A falta desta análise mais detalhada também levou à ausência de estudos e simulações em casos de acidentes durante a exploração do petróleo. A Bacia Potiguar não será a única da rodada a sofrer impactos ambientais, afirma a especialista. Ela diz que técnicos também apontaram problemas em blocos na bacia de Pelotas, no Rio Grande do Sul. “Se ocorrerem acidentes, vai atingir todo o litoral de Santa Catarina, que vive de turismo e pesca”, avalia.
Histórico de ações
Em março, o Instituto Internacional Arayara entrou com uma ação civil pública na Justiça Federal em Pernambuco para suspender o leilão da Bacia Potiguar.

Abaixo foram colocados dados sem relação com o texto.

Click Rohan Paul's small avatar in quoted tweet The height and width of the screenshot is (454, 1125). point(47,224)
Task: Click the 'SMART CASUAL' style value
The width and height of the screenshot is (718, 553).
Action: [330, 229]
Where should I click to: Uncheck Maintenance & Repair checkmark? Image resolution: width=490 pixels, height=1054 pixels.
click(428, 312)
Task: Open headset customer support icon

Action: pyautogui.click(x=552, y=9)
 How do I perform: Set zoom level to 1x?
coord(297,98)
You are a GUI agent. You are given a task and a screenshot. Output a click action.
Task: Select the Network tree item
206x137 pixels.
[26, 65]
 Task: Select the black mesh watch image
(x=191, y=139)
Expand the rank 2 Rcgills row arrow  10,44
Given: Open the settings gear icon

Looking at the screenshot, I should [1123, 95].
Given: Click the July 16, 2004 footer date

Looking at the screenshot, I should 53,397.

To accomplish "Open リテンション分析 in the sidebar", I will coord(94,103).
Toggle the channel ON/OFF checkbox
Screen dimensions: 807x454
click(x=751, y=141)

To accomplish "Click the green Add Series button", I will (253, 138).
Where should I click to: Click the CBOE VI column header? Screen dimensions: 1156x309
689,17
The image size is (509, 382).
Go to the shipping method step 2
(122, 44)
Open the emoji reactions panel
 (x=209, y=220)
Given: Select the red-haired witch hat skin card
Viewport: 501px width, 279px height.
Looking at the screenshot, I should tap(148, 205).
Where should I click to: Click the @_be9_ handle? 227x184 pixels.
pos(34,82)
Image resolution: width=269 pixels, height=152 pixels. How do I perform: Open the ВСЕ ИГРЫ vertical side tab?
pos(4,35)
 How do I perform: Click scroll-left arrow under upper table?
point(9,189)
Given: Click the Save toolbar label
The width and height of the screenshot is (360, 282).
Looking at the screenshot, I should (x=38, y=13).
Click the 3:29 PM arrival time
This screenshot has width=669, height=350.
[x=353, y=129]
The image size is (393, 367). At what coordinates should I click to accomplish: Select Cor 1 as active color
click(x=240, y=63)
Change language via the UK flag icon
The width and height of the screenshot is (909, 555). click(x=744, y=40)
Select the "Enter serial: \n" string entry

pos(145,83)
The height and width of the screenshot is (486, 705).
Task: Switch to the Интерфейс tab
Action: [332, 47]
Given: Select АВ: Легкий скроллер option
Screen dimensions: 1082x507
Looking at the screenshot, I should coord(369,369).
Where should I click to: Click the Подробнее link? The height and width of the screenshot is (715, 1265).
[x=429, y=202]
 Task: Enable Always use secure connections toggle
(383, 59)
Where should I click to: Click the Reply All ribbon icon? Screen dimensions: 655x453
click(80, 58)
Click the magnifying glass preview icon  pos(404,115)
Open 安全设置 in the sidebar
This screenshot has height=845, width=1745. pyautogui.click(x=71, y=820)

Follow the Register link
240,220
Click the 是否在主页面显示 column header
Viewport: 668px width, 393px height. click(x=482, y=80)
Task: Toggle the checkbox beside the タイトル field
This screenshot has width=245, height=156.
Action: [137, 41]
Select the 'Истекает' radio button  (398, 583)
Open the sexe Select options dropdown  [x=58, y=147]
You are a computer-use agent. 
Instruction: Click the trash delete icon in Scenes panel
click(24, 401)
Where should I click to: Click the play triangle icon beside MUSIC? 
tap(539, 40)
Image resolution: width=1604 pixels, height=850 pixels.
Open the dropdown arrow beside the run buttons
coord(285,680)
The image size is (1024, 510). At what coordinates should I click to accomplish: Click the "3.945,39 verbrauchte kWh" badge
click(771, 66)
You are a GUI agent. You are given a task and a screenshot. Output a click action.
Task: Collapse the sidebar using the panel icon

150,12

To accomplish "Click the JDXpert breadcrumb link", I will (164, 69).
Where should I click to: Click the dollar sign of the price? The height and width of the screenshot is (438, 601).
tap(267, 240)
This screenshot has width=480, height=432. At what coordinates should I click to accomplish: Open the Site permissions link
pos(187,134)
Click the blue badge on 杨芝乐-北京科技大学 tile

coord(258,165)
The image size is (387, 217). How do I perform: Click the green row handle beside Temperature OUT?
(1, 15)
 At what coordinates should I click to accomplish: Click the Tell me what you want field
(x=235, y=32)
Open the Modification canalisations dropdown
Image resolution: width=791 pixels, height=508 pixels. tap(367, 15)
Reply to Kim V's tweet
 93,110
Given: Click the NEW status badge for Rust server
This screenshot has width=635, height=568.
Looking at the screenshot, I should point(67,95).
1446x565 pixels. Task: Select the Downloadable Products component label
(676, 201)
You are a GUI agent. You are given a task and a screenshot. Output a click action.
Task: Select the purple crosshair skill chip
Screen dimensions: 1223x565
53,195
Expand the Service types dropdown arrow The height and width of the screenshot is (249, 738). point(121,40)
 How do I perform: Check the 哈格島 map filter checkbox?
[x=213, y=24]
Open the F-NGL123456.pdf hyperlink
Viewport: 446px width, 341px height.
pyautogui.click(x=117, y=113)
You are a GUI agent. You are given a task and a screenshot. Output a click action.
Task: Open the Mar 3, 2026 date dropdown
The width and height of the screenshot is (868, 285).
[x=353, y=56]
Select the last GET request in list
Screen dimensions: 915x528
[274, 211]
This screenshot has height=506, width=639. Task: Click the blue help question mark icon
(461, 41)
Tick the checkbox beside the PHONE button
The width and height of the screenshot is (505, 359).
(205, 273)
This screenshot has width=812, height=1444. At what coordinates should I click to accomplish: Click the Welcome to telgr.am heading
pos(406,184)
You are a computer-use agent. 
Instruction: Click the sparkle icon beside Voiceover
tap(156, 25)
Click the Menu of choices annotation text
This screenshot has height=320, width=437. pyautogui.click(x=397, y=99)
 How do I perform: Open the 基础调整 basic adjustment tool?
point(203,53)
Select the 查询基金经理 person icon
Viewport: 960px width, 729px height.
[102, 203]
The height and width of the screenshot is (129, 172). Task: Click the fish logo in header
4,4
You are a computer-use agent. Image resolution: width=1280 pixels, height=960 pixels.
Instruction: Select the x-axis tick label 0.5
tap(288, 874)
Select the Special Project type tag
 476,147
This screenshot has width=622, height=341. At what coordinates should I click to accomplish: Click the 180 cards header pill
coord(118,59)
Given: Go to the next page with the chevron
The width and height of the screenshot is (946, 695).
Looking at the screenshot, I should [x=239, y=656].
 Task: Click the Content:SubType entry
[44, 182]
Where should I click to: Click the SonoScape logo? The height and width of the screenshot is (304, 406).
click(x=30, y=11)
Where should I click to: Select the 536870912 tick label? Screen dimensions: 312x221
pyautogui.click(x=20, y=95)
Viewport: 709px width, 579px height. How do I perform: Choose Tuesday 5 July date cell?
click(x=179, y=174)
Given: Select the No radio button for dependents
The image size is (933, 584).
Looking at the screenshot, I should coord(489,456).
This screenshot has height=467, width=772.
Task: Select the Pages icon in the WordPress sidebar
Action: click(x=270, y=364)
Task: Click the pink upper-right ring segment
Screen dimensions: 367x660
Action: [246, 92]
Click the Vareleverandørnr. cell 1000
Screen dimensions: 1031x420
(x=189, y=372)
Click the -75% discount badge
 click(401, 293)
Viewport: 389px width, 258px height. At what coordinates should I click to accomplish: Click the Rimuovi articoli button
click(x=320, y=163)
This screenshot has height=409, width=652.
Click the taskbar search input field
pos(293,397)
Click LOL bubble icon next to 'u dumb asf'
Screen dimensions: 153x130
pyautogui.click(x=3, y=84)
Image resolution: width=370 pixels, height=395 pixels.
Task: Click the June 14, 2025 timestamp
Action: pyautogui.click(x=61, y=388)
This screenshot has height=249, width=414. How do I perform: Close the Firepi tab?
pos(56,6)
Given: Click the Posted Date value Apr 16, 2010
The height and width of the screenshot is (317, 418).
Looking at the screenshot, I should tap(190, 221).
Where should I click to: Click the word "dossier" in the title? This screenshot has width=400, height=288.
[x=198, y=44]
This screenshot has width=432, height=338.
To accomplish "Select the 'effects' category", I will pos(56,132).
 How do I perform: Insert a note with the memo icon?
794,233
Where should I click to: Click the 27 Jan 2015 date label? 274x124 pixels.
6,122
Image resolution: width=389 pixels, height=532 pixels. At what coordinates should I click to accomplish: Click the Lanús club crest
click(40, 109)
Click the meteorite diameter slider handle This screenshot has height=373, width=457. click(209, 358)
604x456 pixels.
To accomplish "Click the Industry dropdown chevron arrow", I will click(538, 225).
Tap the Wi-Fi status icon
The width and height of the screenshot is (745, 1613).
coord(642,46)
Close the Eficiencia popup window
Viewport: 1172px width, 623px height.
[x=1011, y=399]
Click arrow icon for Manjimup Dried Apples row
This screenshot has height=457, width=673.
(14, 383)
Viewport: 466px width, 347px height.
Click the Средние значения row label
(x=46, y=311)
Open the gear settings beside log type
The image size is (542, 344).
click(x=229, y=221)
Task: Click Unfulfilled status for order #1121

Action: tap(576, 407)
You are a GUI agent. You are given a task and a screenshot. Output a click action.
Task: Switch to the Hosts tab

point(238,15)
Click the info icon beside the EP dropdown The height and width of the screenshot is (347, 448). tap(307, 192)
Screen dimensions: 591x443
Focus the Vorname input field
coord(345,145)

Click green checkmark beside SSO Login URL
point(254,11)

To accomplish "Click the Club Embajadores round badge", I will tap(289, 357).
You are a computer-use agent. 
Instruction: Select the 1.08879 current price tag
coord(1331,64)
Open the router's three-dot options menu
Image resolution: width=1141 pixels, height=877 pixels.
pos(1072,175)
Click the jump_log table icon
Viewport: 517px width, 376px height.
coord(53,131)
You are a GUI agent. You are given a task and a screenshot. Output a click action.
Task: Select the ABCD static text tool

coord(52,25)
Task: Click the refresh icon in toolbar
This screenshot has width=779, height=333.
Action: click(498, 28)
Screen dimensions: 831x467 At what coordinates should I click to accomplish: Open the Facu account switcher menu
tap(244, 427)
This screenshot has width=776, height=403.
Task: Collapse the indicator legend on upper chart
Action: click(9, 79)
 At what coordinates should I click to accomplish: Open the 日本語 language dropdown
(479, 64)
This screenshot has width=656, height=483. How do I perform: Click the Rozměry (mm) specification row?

Em abril, o deputado Túlio Gadelha (PDT) entrou com uma ação no Supremo Tribunal Federal (STF) para suspender o leilão.
Rodada
Segundo a Agência Nacional de Petróleo (ANP), a 17ª Rodada de Licitações de Blocos para exploração e produção de petróleo e gás natural tinha, até setembro, nove empresas inscritas. São elas:
- 3R Petroleum Óleo e Gás S.A;
- Petrobras;
- Chevron Brasil Óleo e Gás Ltda.;
- Shell Brasil Petróleo Ltda.;
- Total Energies EP Brasil Ltda.;
- Ecopetrol Óleo e Gás do Brasil Ltda.;
- Murphy Exploration & Production Company;
- Karoon Petróleo e Gás Ltda;
- Wintershall Dea do Brasil Exploração e Produção Ltda.
Caso seja realizado o leilão, serão ofertados 92 blocos com risco exploratório, com área total de 53,93 mil quilômetros quadrados.
Eles estão localizados em 11 setores “de elevado potencial e de nova fronteira de quatro bacias sedimentares marítimas brasileiras: Campos, Pelotas, Potiguar e Santos”, segundo texto do site da ANP.